Once in a while I read a textbook, motivated only by curiosity, and I'm often taking a protracted dive into a new area for some complex hobby. I don't think reading a clock is the same type of knowledge as that which we nerds prize. It's not the kind of knowledge that impresses me, or whose lack I judge. (On the other hand, if you haven't done some deep thinking about philosophy, what even are you?)

Comment Re:Thiink about that for a minute... (Score 1) 248

I believe you are mistaken. Reading an analog clock is not a life skill anymore, since they are all but extinct, or are superfluous to some nearer digital clock. It's the same as understanding 24-hour times--quick, is 18:00 clocking off time or time for a relaxing evening movie? It's critical, yet some people can't do it. (So it's not actually critical, is it?)

Comment Re:Go midpoint (Score 1) 63

Right, so if you have to bear your own risk, living there has negative net utility.
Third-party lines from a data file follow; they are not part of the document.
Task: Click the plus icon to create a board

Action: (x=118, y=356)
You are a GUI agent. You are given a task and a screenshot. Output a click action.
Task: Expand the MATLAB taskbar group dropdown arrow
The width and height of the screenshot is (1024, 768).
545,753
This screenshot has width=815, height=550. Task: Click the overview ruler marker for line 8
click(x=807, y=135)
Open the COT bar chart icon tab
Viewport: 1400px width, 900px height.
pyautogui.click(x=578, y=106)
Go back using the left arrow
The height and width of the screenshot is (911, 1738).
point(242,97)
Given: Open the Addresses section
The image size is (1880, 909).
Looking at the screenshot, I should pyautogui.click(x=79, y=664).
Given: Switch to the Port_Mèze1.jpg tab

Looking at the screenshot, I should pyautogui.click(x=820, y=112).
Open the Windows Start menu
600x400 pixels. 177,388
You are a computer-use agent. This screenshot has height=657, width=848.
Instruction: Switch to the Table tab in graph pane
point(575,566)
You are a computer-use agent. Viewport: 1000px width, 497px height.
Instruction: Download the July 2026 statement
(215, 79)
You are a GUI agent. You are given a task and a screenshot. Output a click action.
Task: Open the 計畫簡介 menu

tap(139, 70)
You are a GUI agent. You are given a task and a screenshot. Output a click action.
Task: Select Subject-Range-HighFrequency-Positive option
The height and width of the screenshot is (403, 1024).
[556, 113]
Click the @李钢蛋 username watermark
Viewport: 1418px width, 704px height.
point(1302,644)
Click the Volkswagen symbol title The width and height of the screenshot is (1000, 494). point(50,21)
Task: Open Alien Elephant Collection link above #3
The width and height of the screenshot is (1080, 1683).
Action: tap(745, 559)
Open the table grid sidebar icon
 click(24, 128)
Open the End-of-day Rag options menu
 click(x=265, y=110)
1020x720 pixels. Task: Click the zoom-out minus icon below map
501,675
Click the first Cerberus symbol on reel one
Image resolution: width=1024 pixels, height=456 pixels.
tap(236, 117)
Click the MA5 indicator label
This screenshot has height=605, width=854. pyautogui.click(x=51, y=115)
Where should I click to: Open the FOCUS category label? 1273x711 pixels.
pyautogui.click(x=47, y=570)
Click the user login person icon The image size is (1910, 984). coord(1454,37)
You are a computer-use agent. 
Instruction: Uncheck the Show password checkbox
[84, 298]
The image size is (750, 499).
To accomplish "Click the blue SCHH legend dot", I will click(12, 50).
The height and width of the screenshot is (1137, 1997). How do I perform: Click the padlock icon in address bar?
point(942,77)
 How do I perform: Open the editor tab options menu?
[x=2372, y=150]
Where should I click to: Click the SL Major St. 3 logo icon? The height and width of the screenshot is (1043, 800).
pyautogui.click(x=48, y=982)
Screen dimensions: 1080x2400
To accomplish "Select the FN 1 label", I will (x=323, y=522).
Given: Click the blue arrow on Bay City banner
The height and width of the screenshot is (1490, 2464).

But people do it, and assume FEMA will bail them out. That's a moral hazard, with the government (taxpayers) providing the hedging. Though I have no personal knowledge of this. Is that accurate? And who gets the profit, the buyer or the seller? (Is it priced like land and a house or like a disaster zone? I assume it's intermediate, which equates to both parties getting some undeserved profit--the seller now, the buyer later if they can guilt the government into rebuilding their house.)

Comment Re:So, the answer is to take housing away? (Score 1) 63

With the housing crisis in the US, NJ's answer is to take it away?

So if the area were already flood drainage relief (both flooding too much for a house and aiding drainage), you would advocate building houses there? You can't have it both ways. Either it's better to be houses or it's better to be flood drainage.

Comment Re:Go midpoint (Score 1) 63

There's an argument to be made that they're taking advantage of taxpayers, by buying a known lemon that's expected to be taken care of by the government. (But this doesn't actually work out mathematically since if the seller and other buyers expect it to be taken care of by the government, it will be priced similarly to a non-lemon.) Probably, actual selling price should be taken into account since you shouldn't reward people for cleverly finding a low price that depends on perpetual government largess.

Comment Re:That is ... really bad? (Score 5, Interesting) 78

Coffee may be addictive, but it improves long term health and short term quality of life. It's like being addicted to going to the gym for a moderate workout 3-4 times a week. (Tea is similar, though the health-promoting compounds are different.)

About nicotine in the office: ugh. This is a lawsuit waiting to happen. I don't like it when my coworkers bring junk food to the office to share, for the same reason. It's a more moderate version of having dangerous drugs in the office. But now a company is bringing actual dangerous drugs. Nobody's going to overdose, but people will end up addicted and it will contribute to heart disease. Hopefully they will stop before they shorten someone's life. (The common legal test for causation is "but for", as in "But for the company giving out nicotine, would the plaintiff have become addicted?" Unfortunately it's harder to answer if a decades later heart attack would have occurred if not for free nicotine. There is a true mechanistic answer, but we can't presently prove it.)

Comment Given the number of tech workers laid off (Score 1) 221

With millions of citizen tech workers laid off in the last 3 years, fewer foreign workers is only good news.

PLEASE avoid the United States. We're going through an existential cultural identity crisis right now, and don't need your third world kleptocracies, we have enough kleptocracy here.

Comment Re:Wow (Score 0) 167

Let's also talk about how they must be fucking saints to dump all this money into shooting down incoming rockets and drones. If an enemy launched a sustained rocket and drone strike on the US, we would push them back to the stone age if that's what it took to stop the attacks. Shooting down incoming munitions? That's far too kind a response.